Aim
Reproduce the records beginning at the line that has "Click the プラグインのアップロード button" and ending after the line that has "Where should I", with "Actions" replaced by "Settings" and nothing else changed. Omit the pictures from your answer.

---------- Information shown

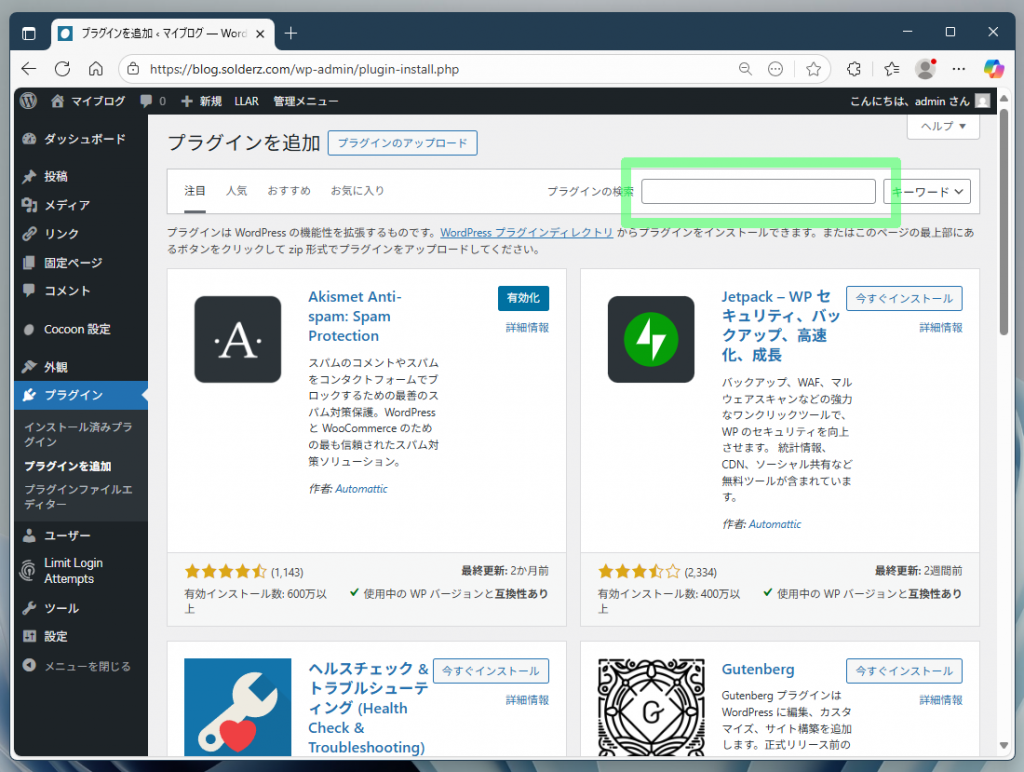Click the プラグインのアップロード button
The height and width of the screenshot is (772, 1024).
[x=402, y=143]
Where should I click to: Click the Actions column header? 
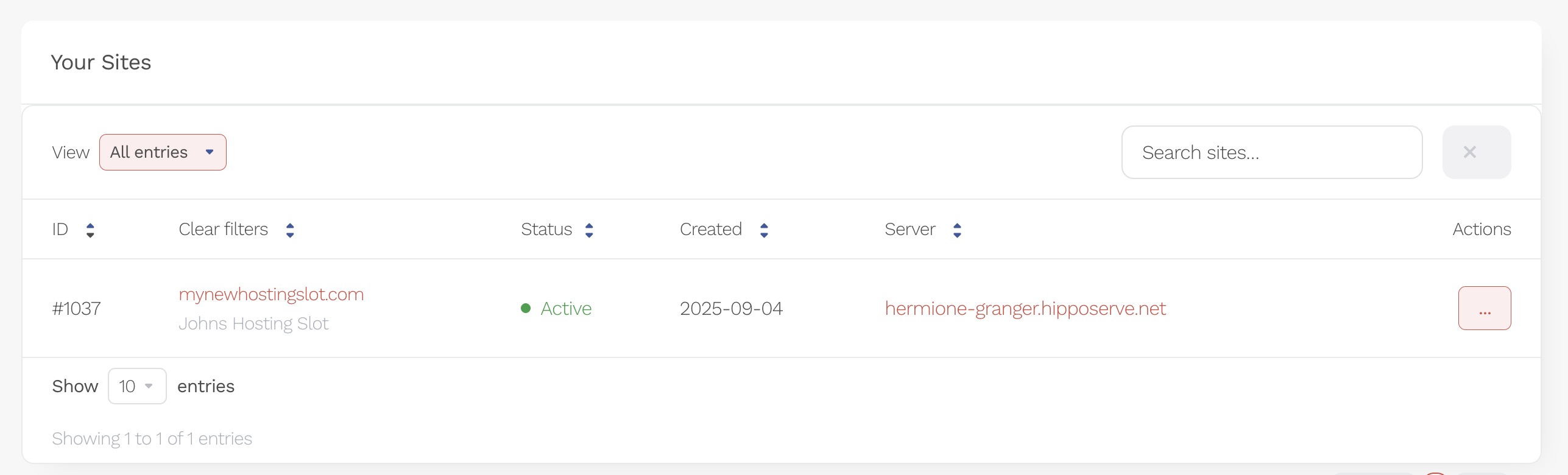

--------------------
---------- Information shown

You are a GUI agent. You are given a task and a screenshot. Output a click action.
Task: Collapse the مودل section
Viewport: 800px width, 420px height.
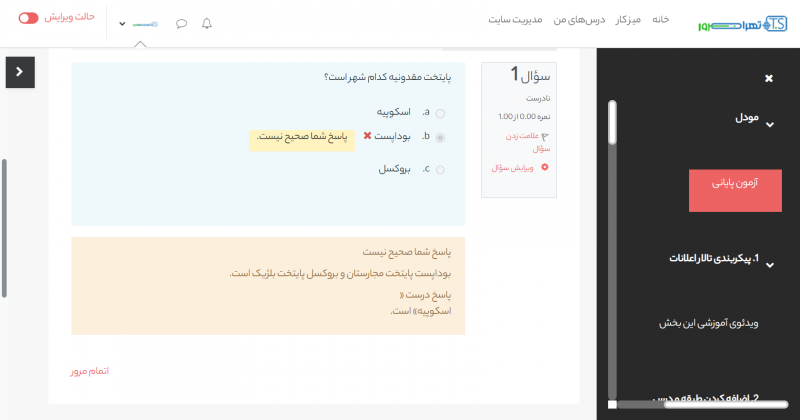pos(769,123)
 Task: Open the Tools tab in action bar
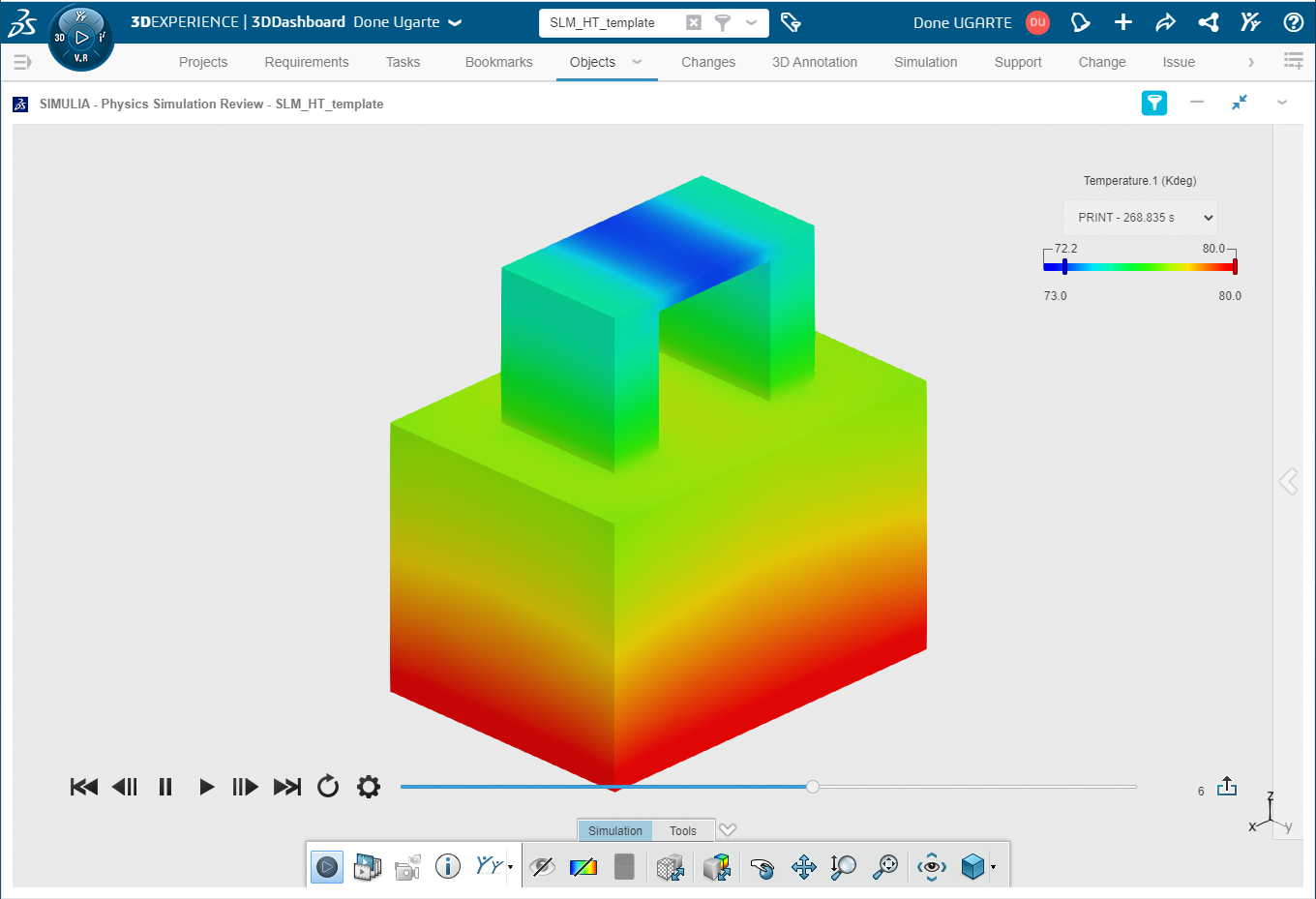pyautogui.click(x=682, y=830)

--------------------

Answer to the task
Click the プラグインのアップロード button
The height and width of the screenshot is (772, 1024).
[x=402, y=143]
Where should I click to: Click the Settings column header? 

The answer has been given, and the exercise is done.